* REQUIRED TASK *
Reproduce, with no changes, the rows running from the line containing "Where should I" through the line containing "[x=24, y=27]", both of those lines included.

* STORED RECORDS *
======

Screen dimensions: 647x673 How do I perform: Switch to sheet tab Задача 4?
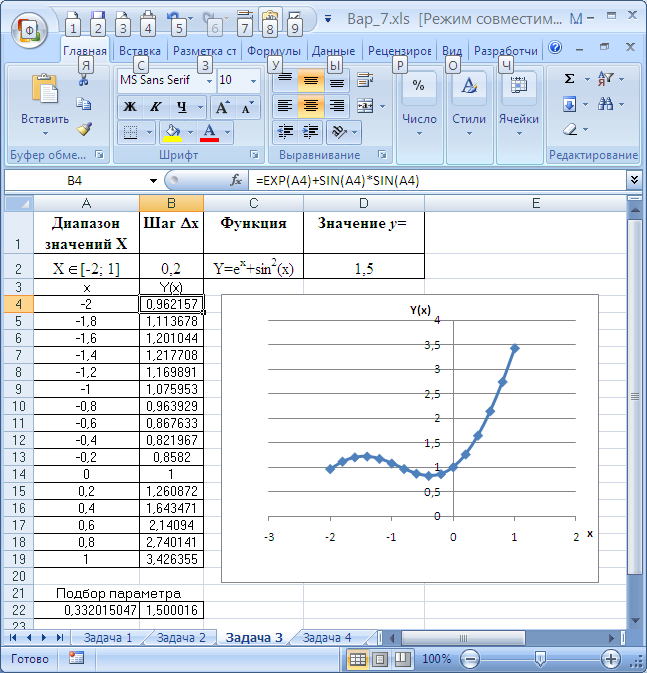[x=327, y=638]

======

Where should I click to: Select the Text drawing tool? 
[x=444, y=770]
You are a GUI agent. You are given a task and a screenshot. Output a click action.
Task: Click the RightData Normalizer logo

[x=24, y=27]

======

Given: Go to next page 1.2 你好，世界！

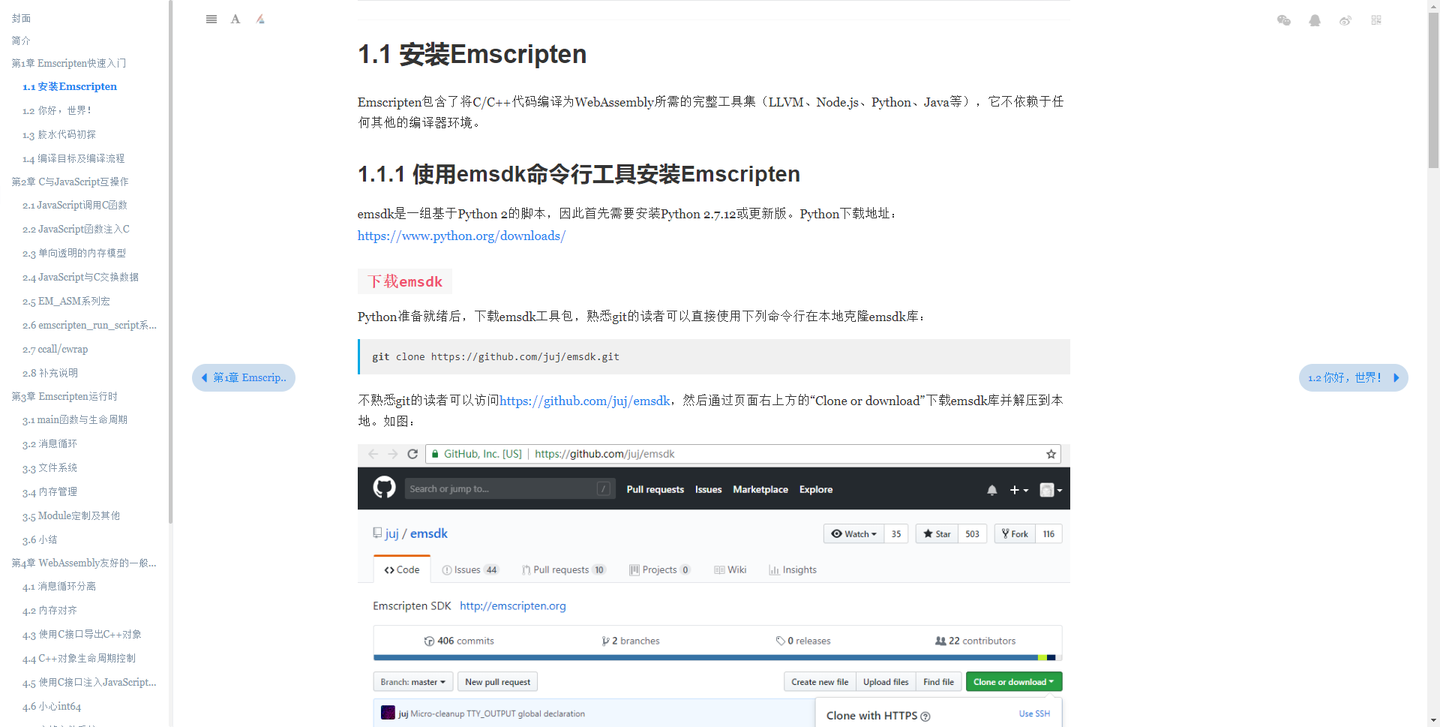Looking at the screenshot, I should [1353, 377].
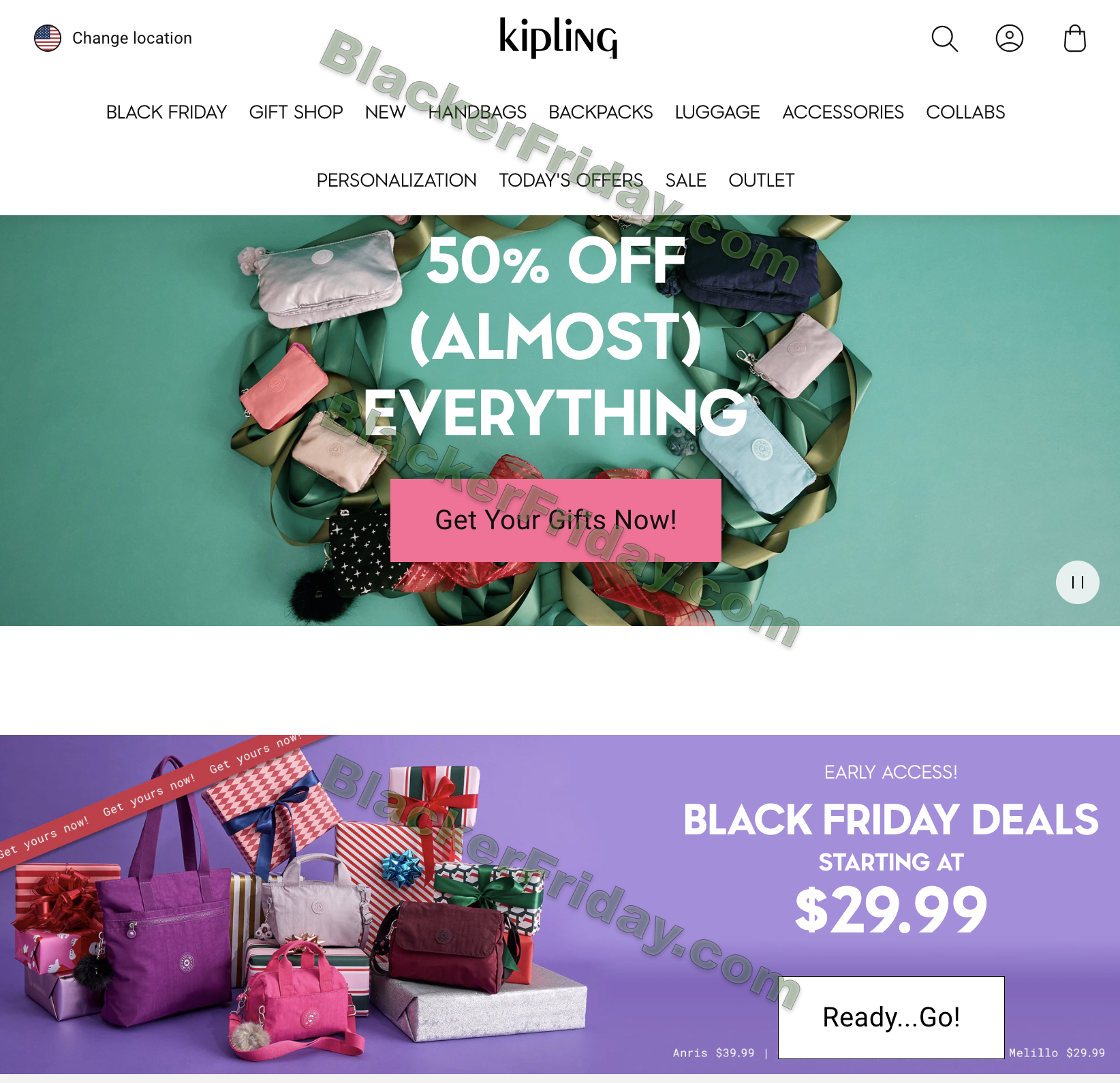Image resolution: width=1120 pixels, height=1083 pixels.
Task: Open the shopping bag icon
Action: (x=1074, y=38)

======

* TASK RESULT *
Where should I click to: Select the Text drawing tool? 
[x=444, y=770]
You are a GUI agent. You are given a task and a screenshot. Output a click action.
Task: Click the RightData Normalizer logo

[x=24, y=27]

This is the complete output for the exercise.